Vitamin D 'significantly reduces severe asthma attacks'

Taking vitamin D supplements could significantly cut the risk of severe asthma attacks for some sufferers, say health experts.

The study claimed that intake of vitamin D tablets reduced the cases of severe attacks, which usually require a person to be admitted to the hospital or emergency department, from 6% to 3%. Taking vitamin D supplements also reduced the need for treating patients with steroids.

More than five million people in the United Kingdom, and 334 million globally, are affected by asthma which causes wheezing, coughing, tightness in the chest, and shortness of breath.

A daily dose of Vitamin D halves the risk of severe asthma attacks, a new study has shown.

Researchers said low blood levels of vitamin D had previously been linked to increased risk of asthma attacks and there was growing interest in its potential role in asthma management because it might help to reduce upper respiratory infections that can lead to exacerbations.

Review author Professor Adrian Martineau from the Asthma UK Centre for Applied Research, Queen Mary University of London, says in a statement: "This is an exciting result, but some caution is warranted".

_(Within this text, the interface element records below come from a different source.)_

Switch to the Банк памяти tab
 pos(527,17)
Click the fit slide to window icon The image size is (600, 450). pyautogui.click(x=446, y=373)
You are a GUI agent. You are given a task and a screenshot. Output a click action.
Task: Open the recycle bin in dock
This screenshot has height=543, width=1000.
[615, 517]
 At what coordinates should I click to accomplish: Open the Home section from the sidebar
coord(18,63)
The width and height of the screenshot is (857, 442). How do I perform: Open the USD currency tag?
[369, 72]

As such, researchers have increasingly investigated whether vitamin D supplementation might benefit asthma patients. A review of previous data found that vitamin D supplements could have a protective effect against serious asthma attacks when taken alongside normal asthma treatment.

The researchers said: "Vitamin D is likely to offer protection against severe asthma attacks".

The team of Cochrane researchers found seven trials involving 435 children and two studies, involving 658 adults. Participants continued to use their standard medications, and suffered from mild to moderate asthma as opposed to severe asthma.

Dr. Rebecca Normansell recommends people to take a blood test to see what their level of vitamin D is and then talk to a GP or pharmacist for advice over supplements. These results are based largely on trials in adults.

Vitamin D has always been associated with asthma so the researchers looked into the efficacy of the supplement on patients with the condition.

"First, the findings relating to severe asthma attacks come from just three trials: most of the patients enrolled in these studies were adults with mild or moderate asthma".

He said further analyses were on-going and results should be available in the next few months.

"You can think of vitamin D nearly as a designer drug because it has these two actions, the first being to boost immunity to infections and the second to dampen down inflammation", said Martineau.

In July (16), Public Health England recommended that everyone should consider taking vitamin D supplements in autumn and winter.

"However, more work still needs to be done in gathering the evidence, particularly around effectiveness for young people and children - especially as it now affects as many as one in 11 children", he said.